==== QUOTED PASSAGE

Appearance	Off-white suspension; visible flecks and foaming are normal
Storage Conditions	Refrigerate at 2°C to 8°C (36°F to 46°F); protect from light

Data compiled from sources: [7]

Clinical Pharmacology

The therapeutic utility of Calfactant is rooted in its ability to mimic the physiological function of endogenous pulmonary surfactant, thereby correcting the core pathophysiological defect in RDS. Its pharmacological profile is characterized by a localized mechanism of action, rapid and profound pharmacodynamic effects, and minimal systemic exposure.

Mechanism of Action

Endogenous pulmonary surfactant is a complex lipoprotein mixture produced by Type II alveolar cells that is essential for normal respiration. Its primary function is to modify the surface tension at the air-liquid interface of the alveoli, which stabilizes them and prevents them from collapsing at the end of expiration.[23] Neonatal RDS is caused by a developmental deficiency of this surfactant, leading to high alveolar surface tension, widespread atelectasis, decreased lung compliance, and severe respiratory failure.[15]

Calfactant acts as an exogenous surfactant replacement.[17] When administered via intratracheal instillation, it is delivered directly to its site of action in the lung lumen.[15] The mixture of phospholipids and surfactant proteins (SP-B and SP-C) rapidly adsorbs to the alveolar surface.[19] This process effectively restores surface activity, dramatically lowering surface tension to a minimum of

≤3 mN/m.[15] By reducing surface tension, Calfactant prevents alveolar collapse, stabilizes the terminal airspaces, and reduces the work of breathing required to inflate the lungs.[20]

Pharmacodynamics

The administration of Calfactant produces rapid and marked physiological changes in pulmonary function.[19] The primary pharmacodynamic effects are:

Improved Lung Compliance: The lungs become less stiff and expand more easily with each ventilated breath, which is reflected by a decrease in the ventilator pressure required to achieve adequate tidal volumes.[19]
Enhanced Gas Exchange: The stabilization of alveoli increases the functional residual capacity and the surface area available for gas exchange. This leads to a swift improvement in oxygenation, clinically measured by a reduction in the fraction of inspired oxygen (FiO2) needed to maintain adequate arterial oxygen saturation, and more efficient clearance of carbon dioxide.[19]

These potent effects are both the therapeutic goal and a significant clinical challenge. The rapidity with which a neonate's respiratory status can improve—often within minutes of administration—necessitates constant, vigilant monitoring by an experienced clinical team.[19] Failure to promptly and appropriately wean ventilator settings (e.g., peak inspiratory pressure,

FiO2) in response to these changes can expose the fragile premature lung to iatrogenic injury, including barotrauma, volutrauma, and oxygen toxicity. Therefore, the safe use of Calfactant is inextricably linked to the availability of a highly skilled team and the resources of a NICU capable of managing dynamic ventilatory changes.[25] This drug-environment interaction is a critical determinant of patient outcomes.

========

◆ REQUIRED TASKS ◆
(a) In the Calfactant pharmacology text, which cells produce endogenous pulmonary surfactant?
(b) Write the next paragraph of the Calfactant pharmacology text, picking up after its final sentence.

==== INFORMATION SHOWN

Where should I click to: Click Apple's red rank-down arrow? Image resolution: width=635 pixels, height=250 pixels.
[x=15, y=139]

========
==== INFORMATION SHOWN

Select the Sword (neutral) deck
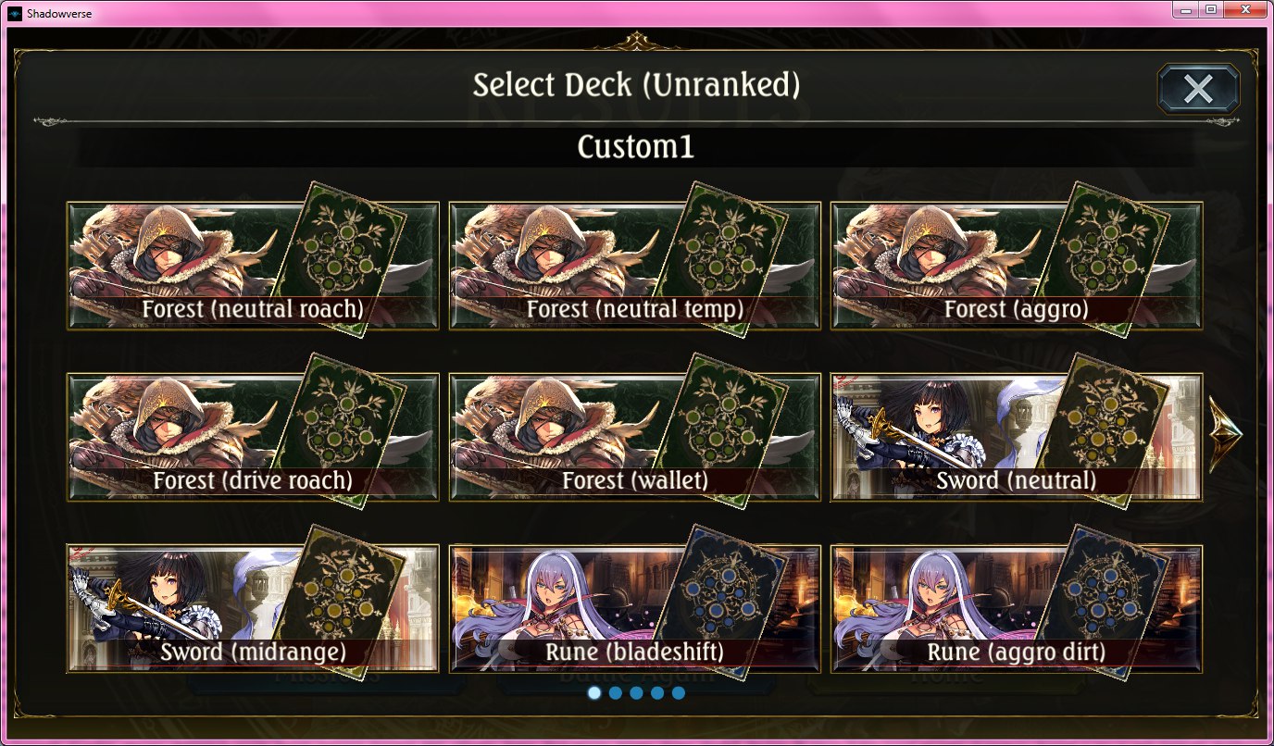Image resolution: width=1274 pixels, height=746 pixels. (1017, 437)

========

◆ RESPONSES TO THE TASKS ◆
(a) Type II alveolar cells.

(b)
Preclinical studies support these observations, with ex vivo data showing that Calfactant restores normal pressure-volume mechanics in surfactant-deficient rat lungs, and in vivo studies demonstrating improved lung compliance, gas exchange, and survival in a preterm lamb model of severe RDS.[19]

Pharmacokinetics (ADME Profile)

Formal human pharmacokinetic studies of Calfactant have not been conducted, as its action is local within the lungs and systemic exposure is not intended or expected.[15] The ADME profile is inferred from its route of administration and animal data.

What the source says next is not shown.